■ **PROVIDED TEXT**:
---*---

AI technologies are increasingly being incorporated into newsrooms, but with trust in media in a precarious position, concerns remain that introducing machine learning could worsen the situation.
From automated reporting and data processing to information verification, AI’s presence in the world of journalism, and other sectors, is growing. But the media industry’s reliance on trust and truth means an added layer of complexity when it comes to using such tech.
Several programmes successfully integrate AI into the news-making process, breaking down and standardising COVID-19 data. Still, concerns remain over the ethical implications of using this kind of software in a sector that deals with sensitive information and has a potentially wide societal reach.
Despite this, the media is not included as a high-risk area of application in the EU’s draft AI Act, which takes a vertical risk-based approach to regulating the technology’s application, identifying sectors seen as particularly vulnerable to its misuse or unintended consequences.
AI in journalism is already broad in scope regarding both existing and potential applications. In many cases, the work is still behind the scenes, automating the collection and processing of large volumes of data, for example, or using textual analysis to fact-check or tag articles.
Increasingly, though, it is also being worked into more outward-facing components of journalism, including the formulation of articles themselves. Various newsrooms have deployed automation to issue updates and piece together articles on current affairs, sports events and property listings, amongst other topics.

---*---

■ **ENTRIES PROVIDED**:

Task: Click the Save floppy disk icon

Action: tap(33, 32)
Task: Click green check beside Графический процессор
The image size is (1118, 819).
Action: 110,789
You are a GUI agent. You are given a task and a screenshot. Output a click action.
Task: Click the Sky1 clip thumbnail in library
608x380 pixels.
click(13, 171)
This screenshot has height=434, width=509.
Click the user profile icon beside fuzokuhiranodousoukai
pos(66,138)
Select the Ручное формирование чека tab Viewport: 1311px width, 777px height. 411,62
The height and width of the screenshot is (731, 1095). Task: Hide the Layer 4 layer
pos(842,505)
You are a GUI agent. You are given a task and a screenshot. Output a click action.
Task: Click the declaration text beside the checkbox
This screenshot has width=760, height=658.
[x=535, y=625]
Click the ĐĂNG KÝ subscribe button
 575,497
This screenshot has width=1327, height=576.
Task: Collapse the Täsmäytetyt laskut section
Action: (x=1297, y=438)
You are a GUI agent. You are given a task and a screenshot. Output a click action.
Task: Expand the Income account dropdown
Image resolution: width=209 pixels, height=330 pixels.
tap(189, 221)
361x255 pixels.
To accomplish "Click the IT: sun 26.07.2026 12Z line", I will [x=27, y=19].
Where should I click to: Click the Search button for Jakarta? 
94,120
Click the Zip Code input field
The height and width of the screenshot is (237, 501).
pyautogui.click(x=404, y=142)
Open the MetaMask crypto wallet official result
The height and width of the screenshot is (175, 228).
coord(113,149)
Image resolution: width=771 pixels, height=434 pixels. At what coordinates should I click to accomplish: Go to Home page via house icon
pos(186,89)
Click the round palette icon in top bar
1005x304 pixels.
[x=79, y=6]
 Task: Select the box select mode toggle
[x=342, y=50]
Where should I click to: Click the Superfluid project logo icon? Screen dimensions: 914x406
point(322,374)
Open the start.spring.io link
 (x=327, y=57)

---*---

■ **AIM OF THE EXERCISE**: Reproduce the entire text on artificial intelligence in journalism word for word, from its first sentence to its last.

■ **ANSWER TO THIS TASK**:
AI technologies are increasingly being incorporated into newsrooms, but with trust in media in a precarious position, concerns remain that introducing machine learning could worsen the situation.
From automated reporting and data processing to information verification, AI’s presence in the world of journalism, and other sectors, is growing. But the media industry’s reliance on trust and truth means an added layer of complexity when it comes to using such tech.
Several programmes successfully integrate AI into the news-making process, breaking down and standardising COVID-19 data. Still, concerns remain over the ethical implications of using this kind of software in a sector that deals with sensitive information and has a potentially wide societal reach.
Despite this, the media is not included as a high-risk area of application in the EU’s draft AI Act, which takes a vertical risk-based approach to regulating the technology’s application, identifying sectors seen as particularly vulnerable to its misuse or unintended consequences.
AI in journalism is already broad in scope regarding both existing and potential applications. In many cases, the work is still behind the scenes, automating the collection and processing of large volumes of data, for example, or using textual analysis to fact-check or tag articles.
Increasingly, though, it is also being worked into more outward-facing components of journalism, including the formulation of articles themselves. Various newsrooms have deployed automation to issue updates and piece together articles on current affairs, sports events and property listings, amongst other topics.